Eating Disorders Associated with Adverse Perinatal Outcomes
(HealthDay News) — Maternal eating disorders are associated with adverse pregnancy, obstetric, and perinatal health outcomes, according to a study published in the October issue of the American Journal of Obstetrics & Gynecology.
Milla S. Linna, MD, from the University of Helsinki in Finland, and colleagues assessed pregnancy, obstetric, and perinatal health outcomes and complications in women with lifetime eating disorders. Information was included for singleton births for women with broad anorexia nervosa (AN; 302 births), broad bulimia nervosa (BN; 724 births), binge eating disorder (BED; 52 births) and unexposed women (6,319 births)

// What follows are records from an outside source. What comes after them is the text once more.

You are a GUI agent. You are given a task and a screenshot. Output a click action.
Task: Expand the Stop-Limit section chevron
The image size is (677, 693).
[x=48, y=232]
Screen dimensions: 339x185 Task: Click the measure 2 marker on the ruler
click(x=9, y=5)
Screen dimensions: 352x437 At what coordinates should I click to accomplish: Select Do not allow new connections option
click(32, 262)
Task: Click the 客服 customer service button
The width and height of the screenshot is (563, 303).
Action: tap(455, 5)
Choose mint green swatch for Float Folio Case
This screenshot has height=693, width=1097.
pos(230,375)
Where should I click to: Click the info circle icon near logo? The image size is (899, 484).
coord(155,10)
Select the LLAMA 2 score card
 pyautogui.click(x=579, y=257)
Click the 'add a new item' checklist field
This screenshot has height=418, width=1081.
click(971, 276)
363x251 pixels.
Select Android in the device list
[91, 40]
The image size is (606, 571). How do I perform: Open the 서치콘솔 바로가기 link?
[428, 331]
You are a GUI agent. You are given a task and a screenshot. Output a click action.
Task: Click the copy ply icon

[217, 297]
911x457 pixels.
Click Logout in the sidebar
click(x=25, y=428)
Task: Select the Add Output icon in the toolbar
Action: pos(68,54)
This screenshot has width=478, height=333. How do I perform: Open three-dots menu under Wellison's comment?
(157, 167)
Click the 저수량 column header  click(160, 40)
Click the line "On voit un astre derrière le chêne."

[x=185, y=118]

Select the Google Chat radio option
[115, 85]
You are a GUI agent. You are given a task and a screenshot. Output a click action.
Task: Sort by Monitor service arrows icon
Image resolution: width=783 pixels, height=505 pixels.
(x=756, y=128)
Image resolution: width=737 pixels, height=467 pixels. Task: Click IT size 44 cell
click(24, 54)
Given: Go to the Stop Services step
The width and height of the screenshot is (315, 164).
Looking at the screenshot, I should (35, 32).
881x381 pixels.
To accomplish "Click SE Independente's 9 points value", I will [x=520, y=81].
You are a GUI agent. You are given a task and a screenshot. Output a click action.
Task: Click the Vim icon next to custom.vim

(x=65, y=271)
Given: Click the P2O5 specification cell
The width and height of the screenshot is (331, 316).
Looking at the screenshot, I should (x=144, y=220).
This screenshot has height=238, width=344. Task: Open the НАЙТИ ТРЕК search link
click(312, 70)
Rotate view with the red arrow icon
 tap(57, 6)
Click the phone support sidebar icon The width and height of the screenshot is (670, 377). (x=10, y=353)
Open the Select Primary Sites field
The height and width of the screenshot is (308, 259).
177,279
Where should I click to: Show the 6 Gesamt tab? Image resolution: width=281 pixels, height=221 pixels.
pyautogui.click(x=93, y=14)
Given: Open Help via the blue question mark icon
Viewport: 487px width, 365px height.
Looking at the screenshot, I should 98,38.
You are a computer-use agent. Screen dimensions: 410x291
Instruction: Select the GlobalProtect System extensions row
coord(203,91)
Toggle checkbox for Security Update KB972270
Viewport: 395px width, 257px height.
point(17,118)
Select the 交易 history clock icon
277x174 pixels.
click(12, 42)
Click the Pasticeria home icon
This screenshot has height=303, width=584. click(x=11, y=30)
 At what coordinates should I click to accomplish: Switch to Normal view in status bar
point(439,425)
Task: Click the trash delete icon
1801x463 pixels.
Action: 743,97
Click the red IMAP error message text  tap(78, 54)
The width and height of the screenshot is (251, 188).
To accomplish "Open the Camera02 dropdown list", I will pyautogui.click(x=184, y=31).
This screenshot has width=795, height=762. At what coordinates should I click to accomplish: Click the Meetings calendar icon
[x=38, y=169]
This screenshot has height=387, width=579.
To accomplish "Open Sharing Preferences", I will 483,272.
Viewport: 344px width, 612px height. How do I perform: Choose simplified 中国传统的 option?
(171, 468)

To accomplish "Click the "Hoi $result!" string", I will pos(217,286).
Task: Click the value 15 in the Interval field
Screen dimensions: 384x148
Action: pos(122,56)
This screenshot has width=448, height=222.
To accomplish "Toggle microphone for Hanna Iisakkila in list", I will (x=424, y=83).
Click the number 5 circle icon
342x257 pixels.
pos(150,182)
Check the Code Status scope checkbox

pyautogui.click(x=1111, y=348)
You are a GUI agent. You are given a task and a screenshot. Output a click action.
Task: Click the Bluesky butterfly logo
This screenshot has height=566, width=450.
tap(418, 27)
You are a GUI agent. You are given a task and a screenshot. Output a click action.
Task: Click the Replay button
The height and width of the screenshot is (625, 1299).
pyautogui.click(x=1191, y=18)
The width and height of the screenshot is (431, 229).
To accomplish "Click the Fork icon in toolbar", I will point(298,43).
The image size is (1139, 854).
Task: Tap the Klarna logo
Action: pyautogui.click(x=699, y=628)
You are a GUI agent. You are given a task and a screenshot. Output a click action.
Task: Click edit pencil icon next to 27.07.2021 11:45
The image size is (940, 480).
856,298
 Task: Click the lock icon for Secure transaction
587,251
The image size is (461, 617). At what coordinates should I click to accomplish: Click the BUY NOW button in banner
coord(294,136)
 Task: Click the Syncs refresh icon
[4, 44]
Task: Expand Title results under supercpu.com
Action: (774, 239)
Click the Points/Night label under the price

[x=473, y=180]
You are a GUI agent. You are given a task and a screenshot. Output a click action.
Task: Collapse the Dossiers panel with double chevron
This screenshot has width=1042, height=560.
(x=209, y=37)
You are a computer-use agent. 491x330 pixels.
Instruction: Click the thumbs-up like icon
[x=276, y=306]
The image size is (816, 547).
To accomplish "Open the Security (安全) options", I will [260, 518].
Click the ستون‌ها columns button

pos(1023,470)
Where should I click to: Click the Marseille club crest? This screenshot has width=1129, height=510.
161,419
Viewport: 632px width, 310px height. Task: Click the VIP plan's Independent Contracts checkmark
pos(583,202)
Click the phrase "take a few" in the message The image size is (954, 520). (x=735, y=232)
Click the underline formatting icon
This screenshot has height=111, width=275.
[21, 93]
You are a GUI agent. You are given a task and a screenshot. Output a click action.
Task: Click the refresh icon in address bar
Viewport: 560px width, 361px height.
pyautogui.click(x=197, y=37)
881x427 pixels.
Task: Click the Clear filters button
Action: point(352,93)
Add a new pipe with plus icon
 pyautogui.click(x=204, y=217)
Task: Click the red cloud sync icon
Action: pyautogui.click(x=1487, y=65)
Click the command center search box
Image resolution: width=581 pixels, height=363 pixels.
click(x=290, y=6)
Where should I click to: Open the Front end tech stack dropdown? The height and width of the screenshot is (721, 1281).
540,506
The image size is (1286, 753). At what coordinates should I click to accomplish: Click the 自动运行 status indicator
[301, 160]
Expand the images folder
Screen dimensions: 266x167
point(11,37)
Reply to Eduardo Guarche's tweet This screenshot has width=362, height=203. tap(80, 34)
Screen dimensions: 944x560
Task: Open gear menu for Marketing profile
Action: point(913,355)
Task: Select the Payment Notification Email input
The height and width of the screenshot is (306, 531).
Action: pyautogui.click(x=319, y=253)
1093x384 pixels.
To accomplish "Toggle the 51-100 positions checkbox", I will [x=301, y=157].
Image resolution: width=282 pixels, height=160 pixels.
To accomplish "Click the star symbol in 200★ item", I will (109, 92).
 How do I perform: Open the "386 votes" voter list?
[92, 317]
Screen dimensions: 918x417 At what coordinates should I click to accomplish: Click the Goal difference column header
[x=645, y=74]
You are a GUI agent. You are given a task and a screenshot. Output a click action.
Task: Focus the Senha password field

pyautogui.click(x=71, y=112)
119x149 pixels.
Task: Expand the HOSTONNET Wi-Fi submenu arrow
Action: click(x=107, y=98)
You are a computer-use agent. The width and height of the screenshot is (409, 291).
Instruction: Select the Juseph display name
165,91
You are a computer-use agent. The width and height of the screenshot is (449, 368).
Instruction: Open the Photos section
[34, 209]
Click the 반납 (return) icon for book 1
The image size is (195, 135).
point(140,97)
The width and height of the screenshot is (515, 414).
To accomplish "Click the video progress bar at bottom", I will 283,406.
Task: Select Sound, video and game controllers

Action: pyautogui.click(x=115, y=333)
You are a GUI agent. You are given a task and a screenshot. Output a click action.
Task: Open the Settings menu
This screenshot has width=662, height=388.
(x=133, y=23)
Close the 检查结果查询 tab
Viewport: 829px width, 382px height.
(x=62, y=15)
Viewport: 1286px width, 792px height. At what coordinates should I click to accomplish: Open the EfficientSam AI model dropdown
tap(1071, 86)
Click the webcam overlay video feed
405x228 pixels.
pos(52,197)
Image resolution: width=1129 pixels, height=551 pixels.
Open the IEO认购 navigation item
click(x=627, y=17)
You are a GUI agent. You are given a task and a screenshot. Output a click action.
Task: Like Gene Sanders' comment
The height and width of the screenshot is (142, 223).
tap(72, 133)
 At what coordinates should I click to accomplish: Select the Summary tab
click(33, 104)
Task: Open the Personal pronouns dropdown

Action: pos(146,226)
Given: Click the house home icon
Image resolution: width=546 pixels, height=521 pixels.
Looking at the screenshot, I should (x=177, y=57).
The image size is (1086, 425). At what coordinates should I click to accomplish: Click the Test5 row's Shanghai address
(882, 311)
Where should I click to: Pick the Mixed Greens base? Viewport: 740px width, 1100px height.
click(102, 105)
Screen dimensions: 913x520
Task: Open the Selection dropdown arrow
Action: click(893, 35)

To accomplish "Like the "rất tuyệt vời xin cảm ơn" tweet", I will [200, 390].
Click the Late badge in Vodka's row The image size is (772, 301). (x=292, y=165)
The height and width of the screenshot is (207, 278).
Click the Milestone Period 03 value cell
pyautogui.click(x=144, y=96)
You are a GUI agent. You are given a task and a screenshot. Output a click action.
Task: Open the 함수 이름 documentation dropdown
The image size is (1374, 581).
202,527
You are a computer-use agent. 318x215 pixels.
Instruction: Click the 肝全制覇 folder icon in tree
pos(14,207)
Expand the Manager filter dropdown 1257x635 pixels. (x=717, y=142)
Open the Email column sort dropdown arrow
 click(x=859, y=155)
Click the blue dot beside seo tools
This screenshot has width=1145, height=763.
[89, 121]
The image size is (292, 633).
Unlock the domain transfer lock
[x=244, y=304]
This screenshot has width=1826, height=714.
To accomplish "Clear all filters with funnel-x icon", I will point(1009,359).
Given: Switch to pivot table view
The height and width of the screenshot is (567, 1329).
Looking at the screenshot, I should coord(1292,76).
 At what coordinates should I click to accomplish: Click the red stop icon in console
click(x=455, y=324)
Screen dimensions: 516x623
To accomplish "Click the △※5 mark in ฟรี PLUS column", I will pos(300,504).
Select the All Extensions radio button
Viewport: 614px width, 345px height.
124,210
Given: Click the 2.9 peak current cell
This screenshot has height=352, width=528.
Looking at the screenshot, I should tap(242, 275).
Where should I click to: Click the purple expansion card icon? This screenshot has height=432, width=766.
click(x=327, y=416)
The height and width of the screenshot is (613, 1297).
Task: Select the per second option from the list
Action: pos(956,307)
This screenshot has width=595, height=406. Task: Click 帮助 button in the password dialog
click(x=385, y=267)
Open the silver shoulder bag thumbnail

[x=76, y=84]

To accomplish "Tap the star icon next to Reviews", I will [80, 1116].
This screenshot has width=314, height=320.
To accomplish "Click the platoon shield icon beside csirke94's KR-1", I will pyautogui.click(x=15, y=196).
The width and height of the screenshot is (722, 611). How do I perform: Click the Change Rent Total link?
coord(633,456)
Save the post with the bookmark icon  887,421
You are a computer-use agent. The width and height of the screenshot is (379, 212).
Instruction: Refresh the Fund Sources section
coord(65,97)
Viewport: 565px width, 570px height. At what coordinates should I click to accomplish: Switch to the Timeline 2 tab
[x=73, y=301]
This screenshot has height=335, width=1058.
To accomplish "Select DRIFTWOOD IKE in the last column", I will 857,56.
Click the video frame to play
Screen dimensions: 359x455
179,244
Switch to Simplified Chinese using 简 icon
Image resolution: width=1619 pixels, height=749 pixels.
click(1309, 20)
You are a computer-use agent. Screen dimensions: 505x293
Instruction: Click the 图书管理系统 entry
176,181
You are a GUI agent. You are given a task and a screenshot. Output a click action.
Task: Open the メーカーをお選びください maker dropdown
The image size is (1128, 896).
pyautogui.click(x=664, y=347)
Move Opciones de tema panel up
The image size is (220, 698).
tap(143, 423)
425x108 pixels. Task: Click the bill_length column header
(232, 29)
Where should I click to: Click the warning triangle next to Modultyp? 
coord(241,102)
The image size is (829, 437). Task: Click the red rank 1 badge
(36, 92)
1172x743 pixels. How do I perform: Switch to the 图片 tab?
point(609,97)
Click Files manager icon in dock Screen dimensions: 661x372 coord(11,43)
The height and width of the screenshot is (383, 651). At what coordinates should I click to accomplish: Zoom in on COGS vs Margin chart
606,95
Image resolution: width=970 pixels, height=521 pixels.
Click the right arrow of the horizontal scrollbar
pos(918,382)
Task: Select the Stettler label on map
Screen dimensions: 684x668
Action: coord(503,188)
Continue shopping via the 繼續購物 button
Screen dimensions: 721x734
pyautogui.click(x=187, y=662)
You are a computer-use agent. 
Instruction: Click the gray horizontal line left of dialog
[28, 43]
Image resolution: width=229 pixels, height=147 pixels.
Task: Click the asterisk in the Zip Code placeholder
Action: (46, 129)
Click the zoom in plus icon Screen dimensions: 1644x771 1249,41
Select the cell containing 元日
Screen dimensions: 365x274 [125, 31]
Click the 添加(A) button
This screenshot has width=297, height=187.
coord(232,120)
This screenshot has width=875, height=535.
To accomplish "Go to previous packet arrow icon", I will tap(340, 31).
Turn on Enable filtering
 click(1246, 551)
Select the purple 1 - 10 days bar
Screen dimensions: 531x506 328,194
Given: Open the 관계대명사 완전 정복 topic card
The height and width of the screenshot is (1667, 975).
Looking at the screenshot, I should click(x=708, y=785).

The researchers found that, compared with unexposed women, women with AN and BN gave birth to infants with lower birth weight, while the opposite was seen in women with BED. Associations were observed for maternal AN with anemia, slow fetal growth, premature contractions, short duration of first stage of labor, very premature birth, small for gestational age, low birth weight, and perinatal death. Mothers with BN had increased odds of premature contractions, resuscitation of the newborn, and very low Apgar score at one minute. Positive correlations were seen for BED with maternal hypertension, long duration of the first and second stage of labor, and large-for-gestational-age infants.
"We recommend close monitoring of pregnant women with either a past or current eating disorder," the authors write. "Attention should be paid to children who are born to these mothers."
Several authors disclosed financial ties to the pharmaceutical industry.